● **Exercise materials**
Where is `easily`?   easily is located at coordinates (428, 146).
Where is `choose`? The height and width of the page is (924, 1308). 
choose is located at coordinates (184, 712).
==
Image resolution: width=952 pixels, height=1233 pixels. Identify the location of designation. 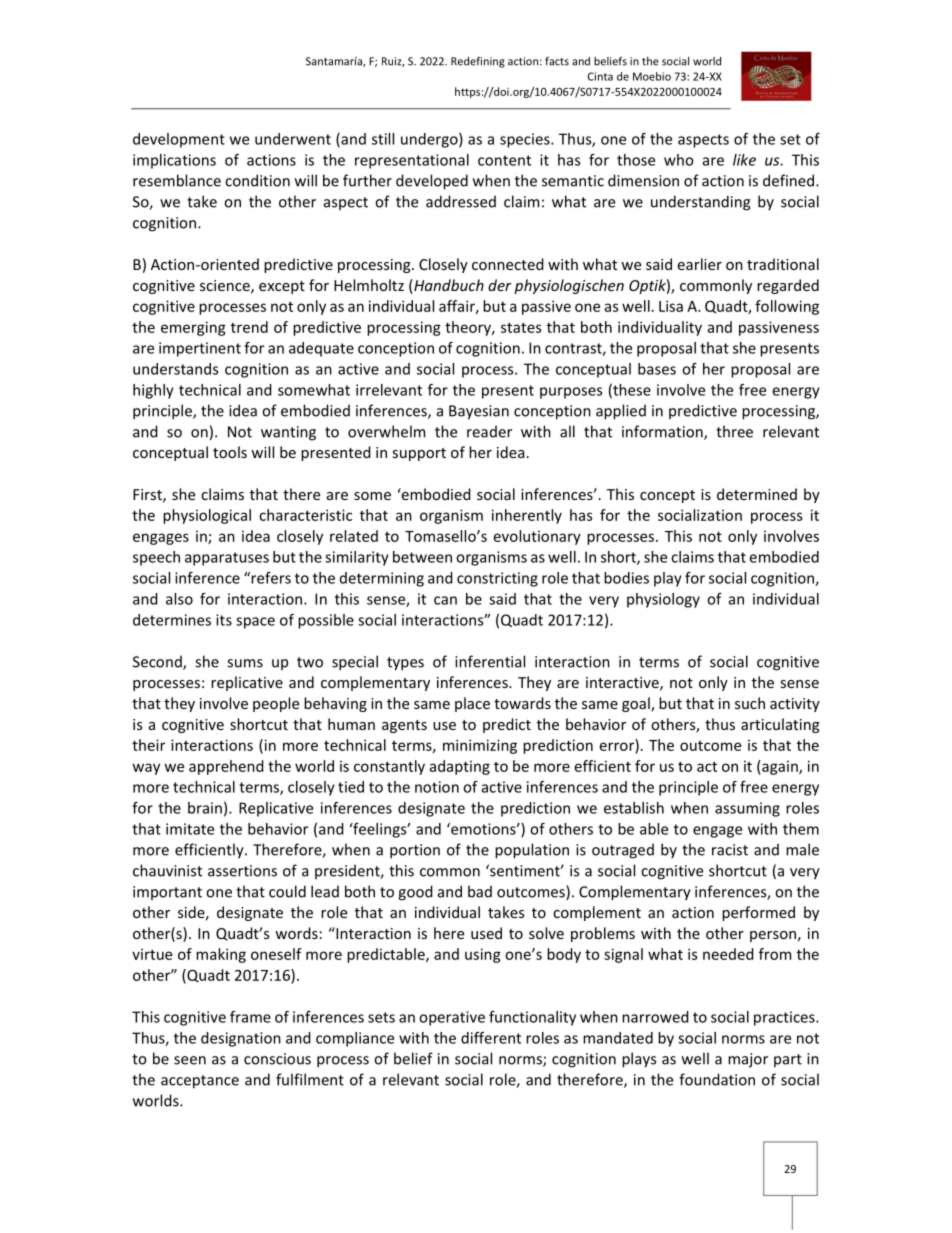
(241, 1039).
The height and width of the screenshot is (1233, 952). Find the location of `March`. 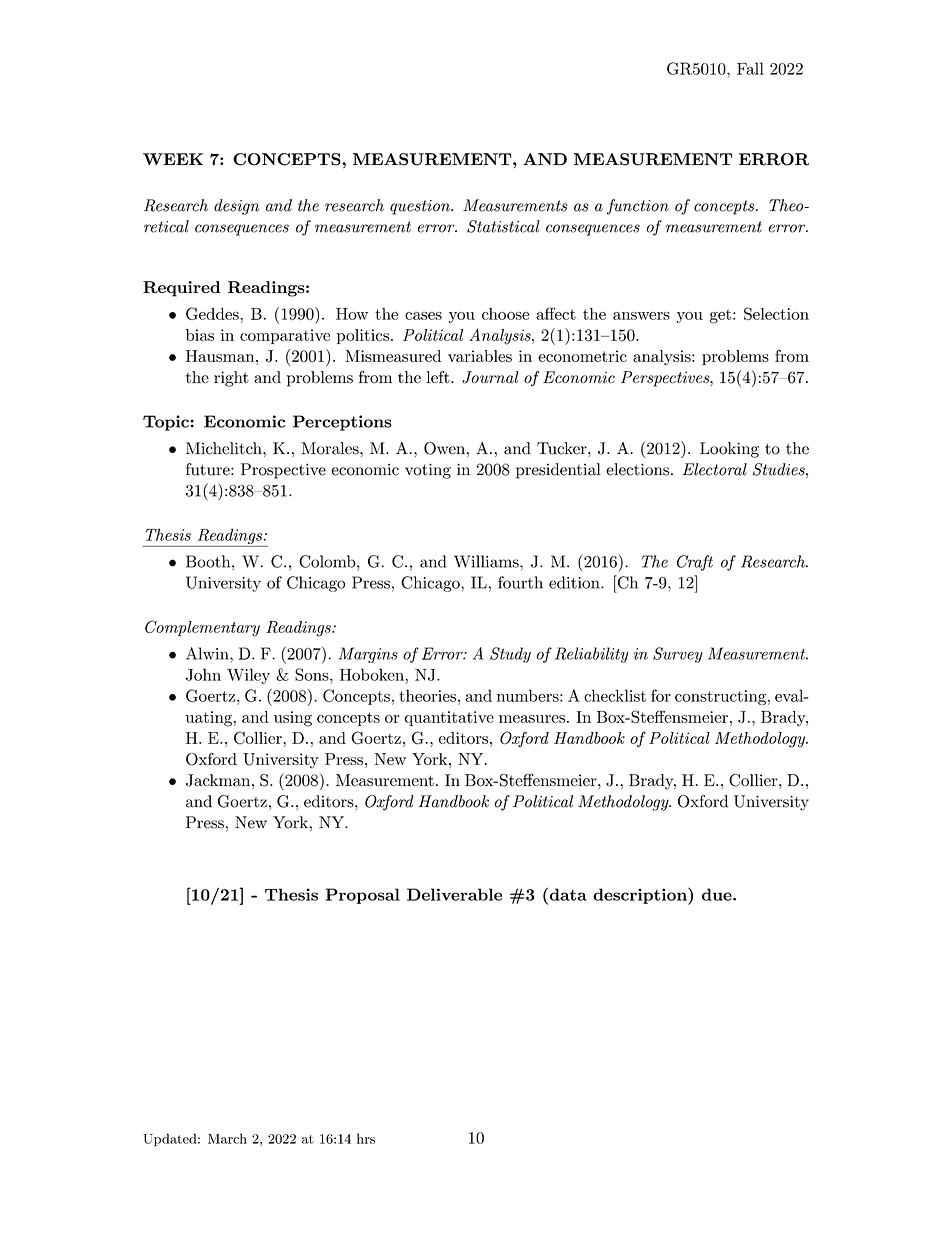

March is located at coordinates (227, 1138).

● **What is required**
Return, unchanged, the lines of the entries between the line holding "coordinates (428, 146)." and the line holding "choose is located at coordinates (184, 712).", both of those lines included.

● **Task answer**
Where is `easily`?   easily is located at coordinates (428, 146).
Where is `choose`? The height and width of the page is (924, 1308). 
choose is located at coordinates (184, 712).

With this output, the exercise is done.